-- Exercise prompt --
Write out every record in full, exactly as written, please.

** Data shown follows **

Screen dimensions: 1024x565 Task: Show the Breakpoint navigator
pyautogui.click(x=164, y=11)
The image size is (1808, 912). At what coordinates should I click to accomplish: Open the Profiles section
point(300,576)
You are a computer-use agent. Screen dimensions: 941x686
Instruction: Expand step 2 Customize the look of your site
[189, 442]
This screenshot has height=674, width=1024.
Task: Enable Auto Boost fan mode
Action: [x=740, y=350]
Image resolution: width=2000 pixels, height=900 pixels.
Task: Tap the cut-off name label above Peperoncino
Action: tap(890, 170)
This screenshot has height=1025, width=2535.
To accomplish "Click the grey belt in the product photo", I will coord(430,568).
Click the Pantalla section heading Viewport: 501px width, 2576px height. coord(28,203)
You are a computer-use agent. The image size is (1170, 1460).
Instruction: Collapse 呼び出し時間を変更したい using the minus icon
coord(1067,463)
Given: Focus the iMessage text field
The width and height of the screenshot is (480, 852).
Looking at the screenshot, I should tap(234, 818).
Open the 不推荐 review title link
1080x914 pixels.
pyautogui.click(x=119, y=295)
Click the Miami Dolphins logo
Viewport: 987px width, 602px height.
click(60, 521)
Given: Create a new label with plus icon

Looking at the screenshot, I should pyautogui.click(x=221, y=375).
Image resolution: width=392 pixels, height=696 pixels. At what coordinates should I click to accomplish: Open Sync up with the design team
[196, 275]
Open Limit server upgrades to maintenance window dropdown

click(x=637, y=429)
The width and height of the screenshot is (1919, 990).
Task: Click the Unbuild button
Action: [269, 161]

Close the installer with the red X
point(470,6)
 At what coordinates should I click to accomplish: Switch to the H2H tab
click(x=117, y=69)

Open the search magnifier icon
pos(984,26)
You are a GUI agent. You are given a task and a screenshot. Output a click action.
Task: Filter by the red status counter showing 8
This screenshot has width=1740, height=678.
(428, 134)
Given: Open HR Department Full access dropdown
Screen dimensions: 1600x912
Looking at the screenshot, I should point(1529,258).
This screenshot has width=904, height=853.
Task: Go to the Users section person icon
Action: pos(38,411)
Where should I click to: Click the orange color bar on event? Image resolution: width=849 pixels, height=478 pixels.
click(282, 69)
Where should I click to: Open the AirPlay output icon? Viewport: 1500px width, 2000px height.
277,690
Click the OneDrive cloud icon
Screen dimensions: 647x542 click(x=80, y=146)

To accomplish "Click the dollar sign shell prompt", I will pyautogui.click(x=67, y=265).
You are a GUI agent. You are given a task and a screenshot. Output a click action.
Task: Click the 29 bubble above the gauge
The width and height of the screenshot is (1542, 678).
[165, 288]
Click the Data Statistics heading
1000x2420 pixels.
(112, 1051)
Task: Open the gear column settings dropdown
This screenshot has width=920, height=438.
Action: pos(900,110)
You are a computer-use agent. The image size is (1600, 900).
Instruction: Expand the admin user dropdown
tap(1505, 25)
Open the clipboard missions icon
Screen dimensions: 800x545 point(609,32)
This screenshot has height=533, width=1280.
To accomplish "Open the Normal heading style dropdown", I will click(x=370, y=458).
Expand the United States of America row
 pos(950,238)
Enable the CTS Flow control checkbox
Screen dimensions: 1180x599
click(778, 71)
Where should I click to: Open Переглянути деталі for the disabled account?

** End of Data shown **

-- Your response --
Screen dimensions: 1024x565 Task: Show the Breakpoint navigator
pyautogui.click(x=164, y=11)
The image size is (1808, 912). At what coordinates should I click to accomplish: Open the Profiles section
point(300,576)
You are a computer-use agent. Screen dimensions: 941x686
Instruction: Expand step 2 Customize the look of your site
[189, 442]
This screenshot has height=674, width=1024.
Task: Enable Auto Boost fan mode
Action: [x=740, y=350]
Image resolution: width=2000 pixels, height=900 pixels.
Task: Tap the cut-off name label above Peperoncino
Action: tap(890, 170)
This screenshot has height=1025, width=2535.
To accomplish "Click the grey belt in the product photo", I will coord(430,568).
Click the Pantalla section heading Viewport: 501px width, 2576px height. coord(28,203)
You are a computer-use agent. The image size is (1170, 1460).
Instruction: Collapse 呼び出し時間を変更したい using the minus icon
coord(1067,463)
Given: Focus the iMessage text field
The width and height of the screenshot is (480, 852).
Looking at the screenshot, I should tap(234, 818).
Open the 不推荐 review title link
1080x914 pixels.
pyautogui.click(x=119, y=295)
Click the Miami Dolphins logo
Viewport: 987px width, 602px height.
click(60, 521)
Given: Create a new label with plus icon

Looking at the screenshot, I should pyautogui.click(x=221, y=375).
Image resolution: width=392 pixels, height=696 pixels. At what coordinates should I click to accomplish: Open Sync up with the design team
[196, 275]
Open Limit server upgrades to maintenance window dropdown

click(x=637, y=429)
The width and height of the screenshot is (1919, 990).
Task: Click the Unbuild button
Action: [269, 161]

Close the installer with the red X
point(470,6)
 At what coordinates should I click to accomplish: Switch to the H2H tab
click(x=117, y=69)

Open the search magnifier icon
pos(984,26)
You are a GUI agent. You are given a task and a screenshot. Output a click action.
Task: Filter by the red status counter showing 8
This screenshot has width=1740, height=678.
(428, 134)
Given: Open HR Department Full access dropdown
Screen dimensions: 1600x912
Looking at the screenshot, I should point(1529,258).
This screenshot has width=904, height=853.
Task: Go to the Users section person icon
Action: pos(38,411)
Where should I click to: Click the orange color bar on event? Image resolution: width=849 pixels, height=478 pixels.
click(282, 69)
Where should I click to: Open the AirPlay output icon? Viewport: 1500px width, 2000px height.
277,690
Click the OneDrive cloud icon
Screen dimensions: 647x542 click(x=80, y=146)

To accomplish "Click the dollar sign shell prompt", I will pyautogui.click(x=67, y=265).
You are a GUI agent. You are given a task and a screenshot. Output a click action.
Task: Click the 29 bubble above the gauge
The width and height of the screenshot is (1542, 678).
[165, 288]
Click the Data Statistics heading
1000x2420 pixels.
(112, 1051)
Task: Open the gear column settings dropdown
This screenshot has width=920, height=438.
Action: pos(900,110)
You are a computer-use agent. The image size is (1600, 900).
Instruction: Expand the admin user dropdown
tap(1505, 25)
Open the clipboard missions icon
Screen dimensions: 800x545 point(609,32)
This screenshot has height=533, width=1280.
To accomplish "Open the Normal heading style dropdown", I will click(x=370, y=458).
Expand the United States of America row
 pos(950,238)
Enable the CTS Flow control checkbox
Screen dimensions: 1180x599
click(778, 71)
Where should I click to: Open Переглянути деталі for the disabled account?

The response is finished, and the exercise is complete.